ADvisor tool allows the exploration of different applicabilty domain (AD) strategies to find the most suitable for each use case. Once the user has identified the preferred AD methodology, this can be applied to any query dataset. This repository provides necessary Python scripts for AD search and application, using a predefined environment and dependencies. A notebook is also included to provide an example on how to analyze results.
If you use ADvisor, please cite:
Piazza L., Poles C., Bononi G., Granchi C., Di Stefano M., Poli G., Macchia M., Tuccinardi T. ADvisor: an open-source tool for Applicability Domain definition and optimization in molecular predictive modeling. J. Chem. Inf. Model. 2025, ASAP. http://pubs.acs.org/doi/abs/10.1021/acs.jcim.5c01672
To set up the required environment, use the provided YAML file:
conda env create -f env.ymlThen, activate the environment:
conda activate envRun the AD search script with Python, specifying the required inputs:
python Compare_AD_Strategies.py -train Train.csv -test Test.csv -repres RDKit-descriptors -mt regressor -test_tvc True -train_tvc True -test_pvc Pred -nj 4 -out Out1.csvPlease note that within ADvisor AD strategy the similarity formula used for regressors and classifiers is the one that performed best on average, respectively (we refer the user to the paper for further details).

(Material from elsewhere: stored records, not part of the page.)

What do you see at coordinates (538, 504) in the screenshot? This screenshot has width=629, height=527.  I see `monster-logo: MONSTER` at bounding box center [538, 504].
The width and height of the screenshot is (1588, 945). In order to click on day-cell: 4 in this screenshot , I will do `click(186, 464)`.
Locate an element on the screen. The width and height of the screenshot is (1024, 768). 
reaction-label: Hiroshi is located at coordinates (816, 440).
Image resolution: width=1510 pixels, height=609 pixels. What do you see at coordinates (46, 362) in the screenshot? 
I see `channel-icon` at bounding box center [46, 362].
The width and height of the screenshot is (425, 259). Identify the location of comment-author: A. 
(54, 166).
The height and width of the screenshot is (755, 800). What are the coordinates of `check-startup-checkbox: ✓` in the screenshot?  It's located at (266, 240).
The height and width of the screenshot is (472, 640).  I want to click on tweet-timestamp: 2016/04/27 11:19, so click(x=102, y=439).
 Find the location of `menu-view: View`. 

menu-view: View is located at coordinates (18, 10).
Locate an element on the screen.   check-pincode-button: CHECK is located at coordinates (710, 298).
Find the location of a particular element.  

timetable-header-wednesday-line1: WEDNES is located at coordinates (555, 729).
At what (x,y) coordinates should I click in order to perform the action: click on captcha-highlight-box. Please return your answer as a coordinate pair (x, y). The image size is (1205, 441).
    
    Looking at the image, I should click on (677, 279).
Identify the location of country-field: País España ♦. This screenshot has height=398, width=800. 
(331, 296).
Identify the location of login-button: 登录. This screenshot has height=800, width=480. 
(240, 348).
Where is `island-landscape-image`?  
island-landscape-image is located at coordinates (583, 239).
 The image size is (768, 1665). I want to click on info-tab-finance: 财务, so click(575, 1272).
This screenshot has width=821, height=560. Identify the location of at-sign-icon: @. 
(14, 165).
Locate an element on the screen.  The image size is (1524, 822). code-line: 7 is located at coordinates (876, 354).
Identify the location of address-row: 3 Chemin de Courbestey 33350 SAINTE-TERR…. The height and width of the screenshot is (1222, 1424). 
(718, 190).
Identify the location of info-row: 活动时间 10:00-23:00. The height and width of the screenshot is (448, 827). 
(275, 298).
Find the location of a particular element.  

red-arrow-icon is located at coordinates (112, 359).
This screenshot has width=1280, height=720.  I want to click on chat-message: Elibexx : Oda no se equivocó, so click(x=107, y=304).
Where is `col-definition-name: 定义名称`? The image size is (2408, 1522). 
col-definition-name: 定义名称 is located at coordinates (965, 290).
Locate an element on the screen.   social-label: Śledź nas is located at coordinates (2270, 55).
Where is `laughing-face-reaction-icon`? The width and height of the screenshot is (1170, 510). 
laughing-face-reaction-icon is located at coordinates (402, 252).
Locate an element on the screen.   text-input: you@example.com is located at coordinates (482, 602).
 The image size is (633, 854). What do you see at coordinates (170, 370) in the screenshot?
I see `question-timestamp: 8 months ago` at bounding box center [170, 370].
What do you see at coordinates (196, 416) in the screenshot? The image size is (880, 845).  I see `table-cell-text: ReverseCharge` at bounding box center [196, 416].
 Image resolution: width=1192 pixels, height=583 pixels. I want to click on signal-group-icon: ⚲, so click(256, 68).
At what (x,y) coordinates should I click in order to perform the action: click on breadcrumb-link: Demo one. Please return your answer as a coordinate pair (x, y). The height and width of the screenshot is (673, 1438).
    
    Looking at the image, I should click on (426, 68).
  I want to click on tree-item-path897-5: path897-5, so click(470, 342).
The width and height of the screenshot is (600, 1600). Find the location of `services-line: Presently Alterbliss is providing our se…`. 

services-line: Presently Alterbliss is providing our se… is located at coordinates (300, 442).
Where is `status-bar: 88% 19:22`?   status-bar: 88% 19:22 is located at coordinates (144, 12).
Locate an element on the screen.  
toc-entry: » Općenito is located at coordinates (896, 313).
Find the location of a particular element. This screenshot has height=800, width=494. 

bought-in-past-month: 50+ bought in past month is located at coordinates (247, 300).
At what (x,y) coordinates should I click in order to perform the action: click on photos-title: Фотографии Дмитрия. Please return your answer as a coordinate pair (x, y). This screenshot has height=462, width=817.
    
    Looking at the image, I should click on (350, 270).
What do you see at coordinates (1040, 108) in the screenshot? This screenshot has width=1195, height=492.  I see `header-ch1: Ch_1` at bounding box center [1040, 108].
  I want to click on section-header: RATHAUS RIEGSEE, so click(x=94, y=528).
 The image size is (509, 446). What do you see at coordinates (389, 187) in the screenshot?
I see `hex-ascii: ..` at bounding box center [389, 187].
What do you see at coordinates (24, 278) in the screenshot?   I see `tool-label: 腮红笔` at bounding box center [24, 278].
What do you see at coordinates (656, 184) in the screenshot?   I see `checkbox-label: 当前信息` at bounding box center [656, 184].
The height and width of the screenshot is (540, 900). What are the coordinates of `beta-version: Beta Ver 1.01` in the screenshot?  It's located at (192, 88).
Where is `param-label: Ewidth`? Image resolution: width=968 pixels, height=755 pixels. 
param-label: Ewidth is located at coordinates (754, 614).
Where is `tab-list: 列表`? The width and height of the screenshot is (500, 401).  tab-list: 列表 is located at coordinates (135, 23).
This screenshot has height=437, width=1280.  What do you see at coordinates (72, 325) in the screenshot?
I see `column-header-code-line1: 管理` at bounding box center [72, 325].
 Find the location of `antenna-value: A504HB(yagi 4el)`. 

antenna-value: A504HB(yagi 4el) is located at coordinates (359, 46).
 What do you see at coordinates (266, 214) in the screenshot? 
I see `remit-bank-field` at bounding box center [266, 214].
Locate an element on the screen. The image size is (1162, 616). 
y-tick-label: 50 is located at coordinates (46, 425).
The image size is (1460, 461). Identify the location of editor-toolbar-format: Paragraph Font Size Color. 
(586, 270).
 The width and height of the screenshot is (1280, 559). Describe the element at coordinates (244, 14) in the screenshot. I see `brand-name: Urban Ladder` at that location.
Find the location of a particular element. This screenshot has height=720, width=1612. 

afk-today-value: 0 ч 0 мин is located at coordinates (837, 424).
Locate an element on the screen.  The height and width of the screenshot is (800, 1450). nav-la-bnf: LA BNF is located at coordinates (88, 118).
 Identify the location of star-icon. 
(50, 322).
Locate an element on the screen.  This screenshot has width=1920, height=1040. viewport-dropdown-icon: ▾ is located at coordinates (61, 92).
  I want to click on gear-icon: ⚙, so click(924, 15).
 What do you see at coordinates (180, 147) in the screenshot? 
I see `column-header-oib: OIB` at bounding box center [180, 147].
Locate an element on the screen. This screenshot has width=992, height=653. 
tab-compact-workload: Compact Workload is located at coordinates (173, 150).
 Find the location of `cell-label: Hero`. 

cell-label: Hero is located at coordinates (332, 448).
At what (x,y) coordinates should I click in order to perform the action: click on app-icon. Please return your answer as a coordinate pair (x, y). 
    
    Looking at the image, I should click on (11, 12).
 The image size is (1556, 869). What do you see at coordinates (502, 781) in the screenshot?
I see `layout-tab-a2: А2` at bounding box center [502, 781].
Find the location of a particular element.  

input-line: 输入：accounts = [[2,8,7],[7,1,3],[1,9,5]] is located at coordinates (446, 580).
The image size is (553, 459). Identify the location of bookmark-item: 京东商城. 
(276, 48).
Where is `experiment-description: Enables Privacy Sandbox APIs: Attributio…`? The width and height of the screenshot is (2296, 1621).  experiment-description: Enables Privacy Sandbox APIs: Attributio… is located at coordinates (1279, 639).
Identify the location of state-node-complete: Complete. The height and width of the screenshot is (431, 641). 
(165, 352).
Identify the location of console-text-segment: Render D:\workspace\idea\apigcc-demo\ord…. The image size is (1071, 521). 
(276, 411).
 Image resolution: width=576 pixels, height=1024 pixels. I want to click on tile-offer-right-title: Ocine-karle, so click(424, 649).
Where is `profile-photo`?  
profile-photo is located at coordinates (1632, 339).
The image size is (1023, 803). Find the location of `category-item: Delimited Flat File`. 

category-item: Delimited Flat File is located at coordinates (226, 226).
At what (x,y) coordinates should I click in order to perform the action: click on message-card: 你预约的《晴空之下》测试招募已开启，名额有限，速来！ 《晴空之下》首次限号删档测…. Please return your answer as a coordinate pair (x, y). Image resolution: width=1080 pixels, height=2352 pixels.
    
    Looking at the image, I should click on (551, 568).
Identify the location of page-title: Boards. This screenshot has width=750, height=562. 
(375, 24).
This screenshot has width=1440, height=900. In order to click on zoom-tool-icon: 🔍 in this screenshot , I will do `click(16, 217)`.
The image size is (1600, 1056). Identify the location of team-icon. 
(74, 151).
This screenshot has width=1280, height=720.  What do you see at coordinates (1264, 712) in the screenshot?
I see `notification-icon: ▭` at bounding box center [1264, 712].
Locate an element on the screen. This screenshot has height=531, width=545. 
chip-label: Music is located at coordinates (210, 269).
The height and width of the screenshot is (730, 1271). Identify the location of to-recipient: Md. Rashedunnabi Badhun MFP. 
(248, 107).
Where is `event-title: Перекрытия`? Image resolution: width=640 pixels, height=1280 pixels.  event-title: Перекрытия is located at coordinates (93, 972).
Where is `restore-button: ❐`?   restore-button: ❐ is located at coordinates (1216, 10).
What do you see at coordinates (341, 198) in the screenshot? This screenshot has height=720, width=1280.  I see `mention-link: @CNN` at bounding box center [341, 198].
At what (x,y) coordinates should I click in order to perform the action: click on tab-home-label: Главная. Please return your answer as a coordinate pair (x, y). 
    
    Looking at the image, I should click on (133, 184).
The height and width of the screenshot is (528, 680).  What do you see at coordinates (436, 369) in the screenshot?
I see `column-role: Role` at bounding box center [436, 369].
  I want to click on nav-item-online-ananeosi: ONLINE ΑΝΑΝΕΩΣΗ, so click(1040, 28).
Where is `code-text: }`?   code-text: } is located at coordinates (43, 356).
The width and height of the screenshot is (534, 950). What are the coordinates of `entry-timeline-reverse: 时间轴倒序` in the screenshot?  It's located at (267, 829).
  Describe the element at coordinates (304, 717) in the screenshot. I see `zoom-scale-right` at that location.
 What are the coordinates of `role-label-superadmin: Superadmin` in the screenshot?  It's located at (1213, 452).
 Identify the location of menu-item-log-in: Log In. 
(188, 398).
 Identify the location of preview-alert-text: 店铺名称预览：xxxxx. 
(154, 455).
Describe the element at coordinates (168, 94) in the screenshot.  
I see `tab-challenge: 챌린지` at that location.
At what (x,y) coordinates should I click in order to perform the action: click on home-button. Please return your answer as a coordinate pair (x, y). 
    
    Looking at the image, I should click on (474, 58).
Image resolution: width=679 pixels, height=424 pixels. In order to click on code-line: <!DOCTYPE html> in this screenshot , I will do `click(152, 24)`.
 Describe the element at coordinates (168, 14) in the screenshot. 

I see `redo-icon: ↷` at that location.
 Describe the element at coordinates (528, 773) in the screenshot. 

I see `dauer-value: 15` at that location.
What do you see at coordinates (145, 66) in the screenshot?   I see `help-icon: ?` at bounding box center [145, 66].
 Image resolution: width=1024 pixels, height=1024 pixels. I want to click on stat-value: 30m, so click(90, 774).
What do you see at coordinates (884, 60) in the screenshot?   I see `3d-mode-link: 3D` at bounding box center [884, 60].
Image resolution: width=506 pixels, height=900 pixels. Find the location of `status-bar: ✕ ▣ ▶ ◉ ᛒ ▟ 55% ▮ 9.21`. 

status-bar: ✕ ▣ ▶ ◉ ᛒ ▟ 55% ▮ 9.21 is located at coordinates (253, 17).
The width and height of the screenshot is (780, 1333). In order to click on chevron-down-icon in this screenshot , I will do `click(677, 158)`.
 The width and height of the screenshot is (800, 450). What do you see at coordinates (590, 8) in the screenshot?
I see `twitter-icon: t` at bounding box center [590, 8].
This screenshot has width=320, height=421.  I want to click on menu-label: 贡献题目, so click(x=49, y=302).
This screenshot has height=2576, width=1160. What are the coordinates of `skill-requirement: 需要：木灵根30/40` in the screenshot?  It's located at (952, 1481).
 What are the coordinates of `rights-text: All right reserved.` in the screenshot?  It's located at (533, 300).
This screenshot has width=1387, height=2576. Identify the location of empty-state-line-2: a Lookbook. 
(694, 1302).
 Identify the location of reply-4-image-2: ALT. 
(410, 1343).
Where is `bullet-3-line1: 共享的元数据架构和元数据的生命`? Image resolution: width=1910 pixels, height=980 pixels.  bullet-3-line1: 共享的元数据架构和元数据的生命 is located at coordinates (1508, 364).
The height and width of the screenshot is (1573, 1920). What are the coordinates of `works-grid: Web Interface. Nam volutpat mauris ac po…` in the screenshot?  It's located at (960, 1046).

Run the calculate AD script with Python, specifying the required inputs:
python Calculate_AD.py -train Train.csv -test Test.csv -query Query.csv -repres RDKit-descriptors -ad ComAD_AD_th-0.6_a-1_b-0.5_c-0.5_d-0.5 -mt regressor -test_tvc True -train_tvc True -test_pvc Pred -query_pvc Pred -nj 4 -out Out2.csvPlease note that the desired AD strategy to apply must be written in the same format returned by the AD search.
- The input files must be in CSV format and contain a column named
SMILES, which represents the molecular structures. This column is necessary in all input files. - For the AD search, train and test set used to derive and validate the model must be used. For the AD application, both train and test set are necessary, together with the desired query set containing compounds to label as IN or OUT AD according to the selected strategy.
- The train set must contain a column storing the experimental value or class of compounds. The test set must contain a column storing the experimental value or class, and a column storing the predicted value or class. The query set must contain a column storing the predicted value or class.
- Three CSV files (Train.csv, Test.csv, Query.csv) are included in the repository for testing purposes.
- The AD search script will generate a CSV file with the evaluated AD methodologies ranked, together with their performance on IN and OUT subsets.
- The AD application script will generate a CSV file containing the query smiles, the predictions for each query compound and a column storing the IN/OUT AD label according to the selected strategy.
All necessary dependencies are included in env.yml.